Webroot announced the release of its IoT Security Toolkit, which enables Internet of Things (IoT) and Industrial Internet of Things (IIoT) solution designers and system integrators to integrate cloud-based, real-time threat intelligence services and intelligent cyber security device agents.
The toolkit is designed to help protect this next generation of critical systems against modern malware, zero-day exploits and other external threats and internal vulnerabilities.
"IoT devices perform critical and autonomous functions. Security vulnerabilities may open the door to a loss of control in systems we depend on," John Sirianni, Webroot’s vice president of IoT strategic partnerships, told eWEEK. "We believe the greatest economic threat is to critical operations; the convergence we are seeing there allows for cyber-threats traditionally only found in the enterprise into consumer-facing systems."
Adding extra urgency is the fact that while bits and pieces of industrial operations are becoming more secure, there is still a major gap at the system level, he explained.
"For example, a company may bring a new device to the market, but that doesn’t mean the whole chain is secure," Sirianni said. "In fact, supply chains are typically volatile since devices are at different maturity levels. Couple this with the fact that the threat landscape changes by the minute, and you have a perfect storm."
The toolkit includes software agents that detect new and altered files or anomalous conditions.
Agents collect data about files and other system level anomalous events and communicate to the company’s BrightCloud Threat Intelligence Platform.

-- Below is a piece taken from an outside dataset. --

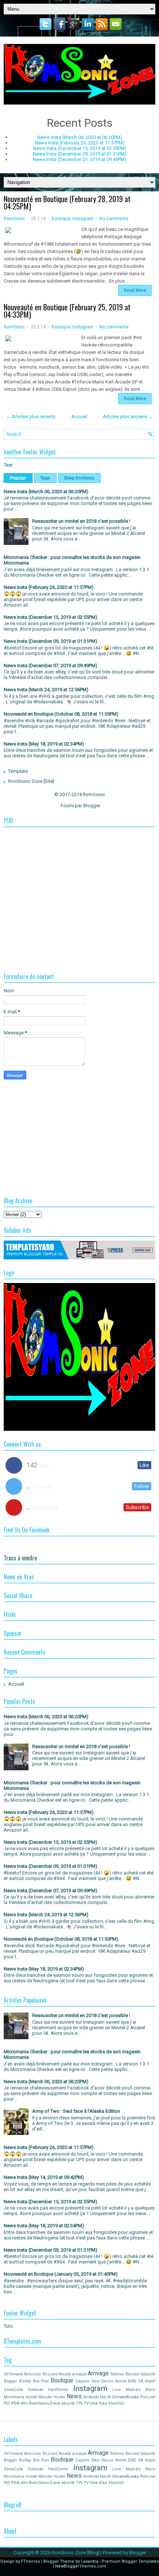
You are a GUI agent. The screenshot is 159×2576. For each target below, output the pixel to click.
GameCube (13, 2389)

"IoT security solutions need to be able to adapt to their environments, but most existing solutions do not," Sirianni said. "That’s where Webroot comes in. We understand the importance of future-proofing, and the need for living protection."
Sirianni explained vulnerabilities in traditional connected devices such as PCs and phones are entry ways for hackers to gain access to critical IoT systems. He said Webroot recommends that consumers and organizations stay current with their security vendors’ recommended procedures and technologies at all times.
The BrightCloud Threat Intelligence Services can be integrated into IoT gateways and platforms to block malicious inbound attacks and prevent data exfiltration.
"We see the current trend of cyber-criminality, cyber- warfare, ransomware, exfiltration of confidential data, and the loss of control to key infrastructure systems continuing into the foreseeable future," Sirianni said. "The reality is that we can’t tackle all markets, but we can take proven technology and work with our strategic partners and device manufacturers to provide a superior IoT security experience."
A cloud-based secure Web gateway inspects and filters incoming and outgoing traffic between devices and their control system over the Internet, intercepting malware before it reaches the network or endpoint devices.
"As we move towards hyper-connectivity and even more data-sharing, new levels of best practices for security will emerge," Sirianni said. "Our approach with this is to track in real-time Internet exploit sources, and what they do on devices. Who knows how much data-sharing will occur, how quickly, in the IoT sphere. But, we believe we have the technology needed to grow with it."